What I have against MSO's implementation of ribbons is its locked customizability. Another proggy I use is AutoCAD. When they introduced the ribbon in 2009 they also added a full-fledged customization to it. You can directly edit each tab / panel / button, add your own, combine with the existing, etc. You can even turn off the ribbon and turn the menubar back on, or have both on at the same time. The ribbon can even live freely together with toolbars if you so want. And you can move the "ribbon" as a floating toolbar, or dock it on the sides / bottom / top ... while also having it folded down to reduce screen wastage - and have it unfold with a mouse hover instead of a click.
IMO AutoDesk did what M$ should have done. Instead of making a near Jobsian: "Our design or no design". They should have given the user the power to make with it is he/she pleases.
Unless you're a programmer and love working with XML you can't customise the ribbon in Offix 2k7. There is/was a utility one of their MSVP blokes wrote but you had to pay for it. As I noted in an earlier comment though Office 2k10 does provide proper ribbon customisation. Or did a year or so ago when I last played with it.
I find their choice as to which-command-goes-where, curious. The inability to customize is also a major flaw.
> The Ribbon, which is part of the Microsoft Office Fluent user interface, is designed to help you quickly find the commands that you need to complete a task. Commands are organized in logical groups that are collected together under tabs. Because each tab relates to a type of activity, such as writing or laying out a page, it is not possible to customize the Ribbon without using XML and programming code.
Whats a ribbon? I just checked my Office Pro 2003 running on my WinXP Pro PC and could not find it.
Am I missing a patch? hehehe
Office 2003 does everything I need plus a little bit more.
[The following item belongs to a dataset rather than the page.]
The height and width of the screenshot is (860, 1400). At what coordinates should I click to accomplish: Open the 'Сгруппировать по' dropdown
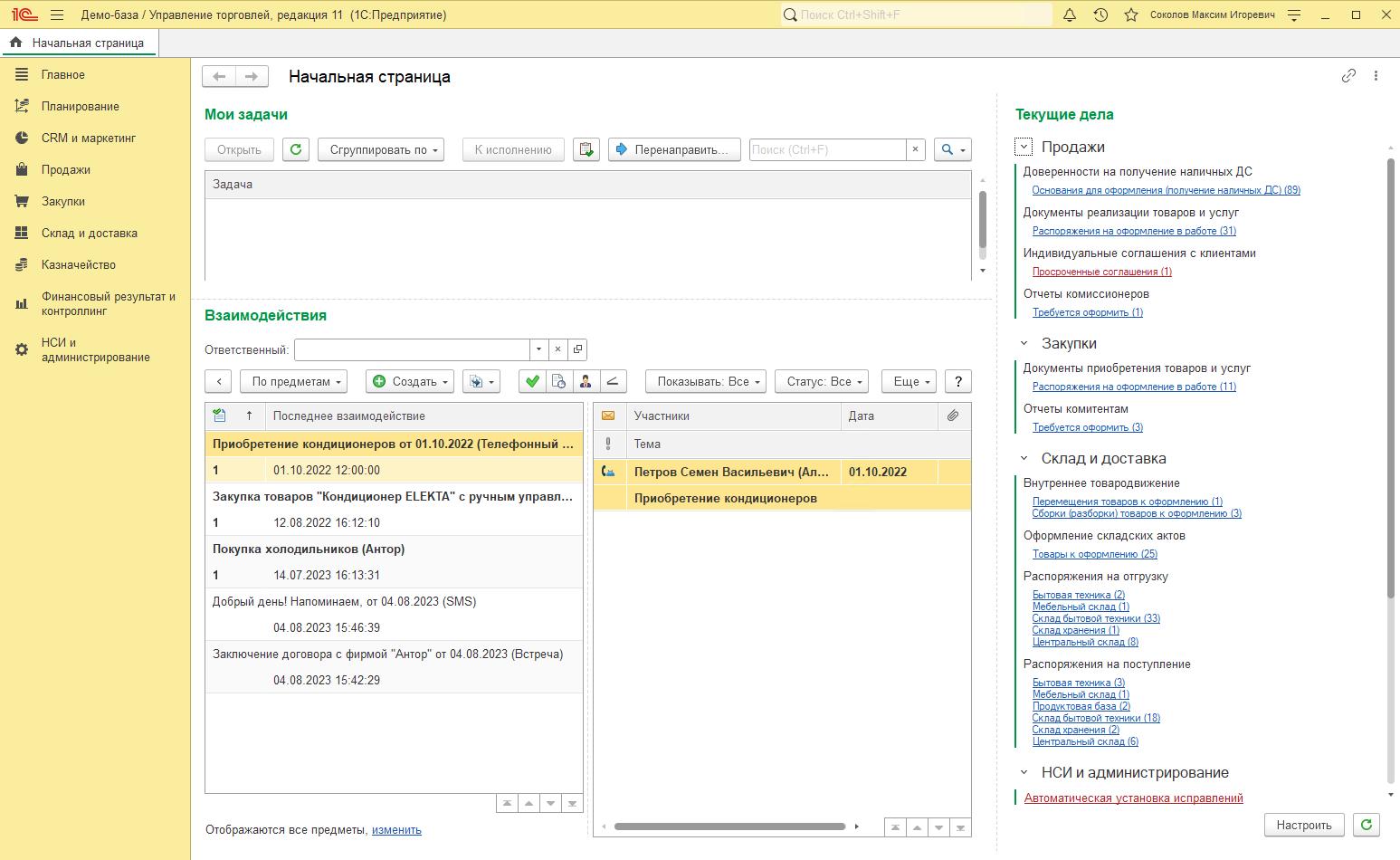[x=381, y=150]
There is still support for it until 4/8/2014 and even when support ends IT WILL STILL WORK. When it no longer does what I want I will swap over to OpenOffice.
Microsoft LOVES to make these sorts of problems for itself.
The menus/toolbars/dialogs in Office became disorganized and crufty, and instead of fix the problems, they invent an all-new solution that is completely different and overly complicated, and then pat themselves on the back for coming up with something "revolutionary."
It is sobering to think that Apple is almost universally hailed for its excellent Mac OS UI, and it has basically only made small evolutionary changes to said UI since 2001 (and an argument could be made for 1984).
...It used to be every third release.
Windows 1 (tactical release only)
Windows 2 (first real try, crap)
Windows 3 (usable)
Windows 95 (improved UI back end still shit)
Windows 98 (network? what's a network?)
Windows 98SE (usable)
Windows ME (yuk) NT (half finished)
Windows 2000 (Attempt at one size fits all)
Windows XP (usable)
Windows Vista (ugly. power mad)
Windows 7 (UI 'improvements' looking for a problem)
Windows 8 (might actually be good for something)
The 2007 Office Ribbon was intriguing at first, but I hated it when I used it. 2010's looked much better when I saw it demoed, but I haven't used it yet. (Though 'backstage' in the 'File' menu seemed a bit too much for me in the demo: lots of great features, but too much of a context switch from changing an independent modal window into a complete change of window contents - worse than OS X's sheets when you want to see what's below a sheet without hitting ESC).
But the ribbon is just a fancy toolbar. The success is in the implementation. Personally I think they should have ripped off iWork's inspectors, making better use of precious vertical screen space in today's crazy world of 16:9 nonsense (16:10 ftw!).